Prof Green also said the Abbott government needed to invest in education and knowledge to lift the general standard of skill in the population.

The Nordic countries were well ahead of Australia in this area, he said.

Sweden (6.8 per cent of gross domestic product), Finland (6.1 per cent) and Denmark (5.5 per cent) were all well ahead of Australia, which invests only 4.1 per cent of GDP in knowledge.

“The Nordic countries are right up there, but even Canada is way ahead in terms of its investment in these areas, which are ultimately the basis of our ability to build an innovation system and the innovation capability of our enterprises,” he said.

The third area where government can help is in facilitating interchange and contact between educational and research institutions and business.

And this is not about formal conferences and seminars, he said, referencing a UK survey of 5000 businesses that asked what drove innovation in those companies.

“It wasn’t technology licencing or the more commercial relationships you might expect, but informal contacts, which everyone thought would be a residual in this survey. It came right at the top.”

The area where companies needed to help themselves more was in the areas of leadership and management, because that will be what sets apart Australian companies, which work in a high-cost environment.

Prof Green said the Australian government had commissioned the London School of Economics to survey management performance in Australia and comparable economies around the world.

“What we find on a global scale is we are not on the bottom of the 16 country list, but nor are we at the top,” he said.

“Those at the top are the high-cost economies and we are one of those now and we need to operate at that level.”

The professor also said that the ‘Australia in the Asian Century’ report lays out various challenges and requirements.
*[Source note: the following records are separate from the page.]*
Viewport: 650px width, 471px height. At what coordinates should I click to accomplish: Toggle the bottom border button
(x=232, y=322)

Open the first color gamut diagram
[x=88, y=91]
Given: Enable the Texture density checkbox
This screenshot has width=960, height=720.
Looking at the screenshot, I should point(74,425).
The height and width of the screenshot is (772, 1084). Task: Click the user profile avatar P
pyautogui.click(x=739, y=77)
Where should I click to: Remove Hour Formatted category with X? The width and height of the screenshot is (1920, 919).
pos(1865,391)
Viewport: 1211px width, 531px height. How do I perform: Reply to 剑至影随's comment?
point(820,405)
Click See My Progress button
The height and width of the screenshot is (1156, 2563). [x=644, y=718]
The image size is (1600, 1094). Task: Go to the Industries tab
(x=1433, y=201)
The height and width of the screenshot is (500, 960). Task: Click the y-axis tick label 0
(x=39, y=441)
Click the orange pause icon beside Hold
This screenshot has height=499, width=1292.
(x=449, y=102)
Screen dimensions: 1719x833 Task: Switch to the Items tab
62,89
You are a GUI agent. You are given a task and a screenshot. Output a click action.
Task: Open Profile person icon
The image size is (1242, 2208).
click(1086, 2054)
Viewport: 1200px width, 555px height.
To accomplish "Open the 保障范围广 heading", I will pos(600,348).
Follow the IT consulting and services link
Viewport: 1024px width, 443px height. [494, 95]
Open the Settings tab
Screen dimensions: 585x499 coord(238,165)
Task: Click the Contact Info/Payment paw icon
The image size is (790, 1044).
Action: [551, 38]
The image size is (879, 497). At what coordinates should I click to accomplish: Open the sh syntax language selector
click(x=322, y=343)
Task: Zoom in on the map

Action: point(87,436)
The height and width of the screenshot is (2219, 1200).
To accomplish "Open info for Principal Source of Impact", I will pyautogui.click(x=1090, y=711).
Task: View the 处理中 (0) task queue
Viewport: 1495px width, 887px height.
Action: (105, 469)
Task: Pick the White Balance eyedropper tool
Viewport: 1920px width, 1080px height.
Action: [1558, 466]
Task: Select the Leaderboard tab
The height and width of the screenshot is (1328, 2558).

“If we could fulfil our ambitions in those three areas of government support – a national innovation system, investment in knowledge and education and support for collaborative links between business, universities and research institutions – and focus on talent of the people who work for us and release that talent into new products and services and accessing those global value chains, then I think the future of Australian manufacturing is as bright here as it would be anywhere in the world.”